Karaté Bushidô : Le combat au sol se pratique maintenant partout et des karatékas se lancent dans la pratique de ces techniques. Pensez-vous que ce soit une erreur ou êtes-vous d'accord avec eux ?

Higa Minoru :

C’est une très bonne chose. À l’origine, à Okinawa, il n’y avait pas de travail au sol. Ceux qui aiment bien s’affronter viennent parfois, et même souvent, au sol. Celui qui ne connaît pas le « sol » a perdu.

Karaté Bushidô : Que souhaitez-vous voir pour l'avenir du Karaté dans le monde ?

Higa Minoru :

J’aimerais voir un développement important du Karaté. Le Karaté d’Okinawa est passé par Tokyo pour se développer dans le monde. Il est passé par un filtre, un « filtre adaptateur ».

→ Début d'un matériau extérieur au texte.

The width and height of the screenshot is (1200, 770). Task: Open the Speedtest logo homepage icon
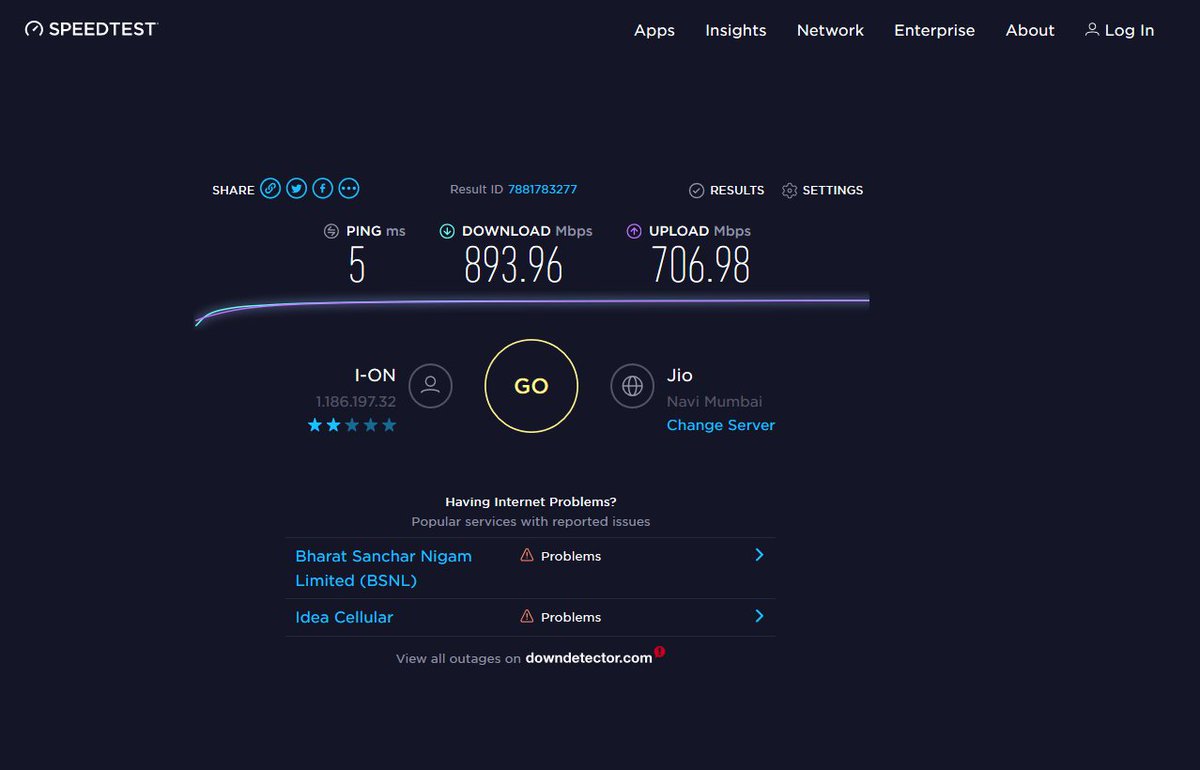click(33, 28)
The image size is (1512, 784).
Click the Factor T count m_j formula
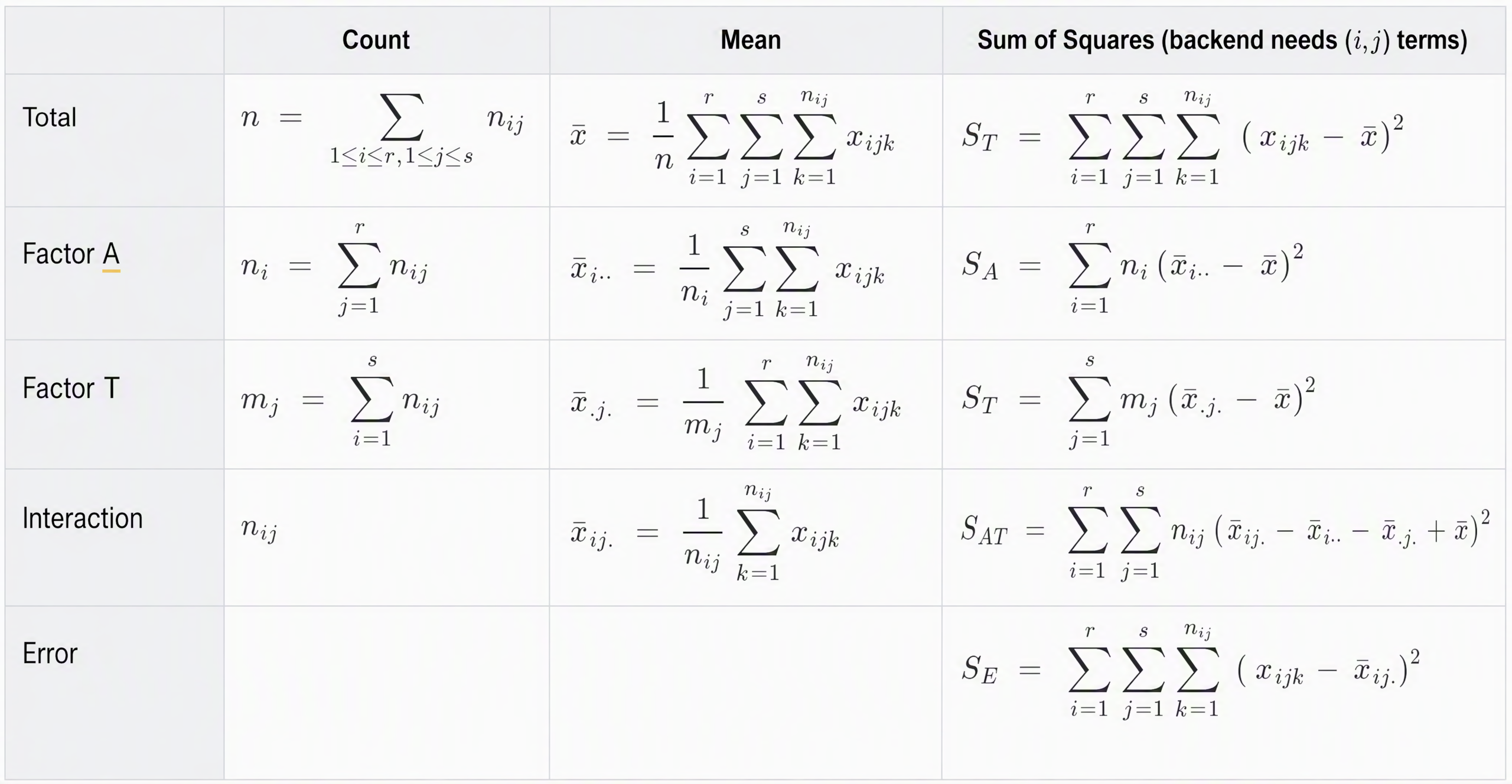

Karaté Bushidô : Quelles sont pour vous les grandes différences entre le Karaté d'Okinawa, le Shorin-ryu et les Karatés du Japon (Shotokan, Shito-ryu…) ?

Higa Minoru :

Le Karaté Japonais est fait de techniques plus amples, de positions plus grandes… Celui d’Okinawa n’avait pas comme objectif d’en faire la promotion, de faire des démonstrations. Le Karaté japonais a voulu être démonstratif, ample.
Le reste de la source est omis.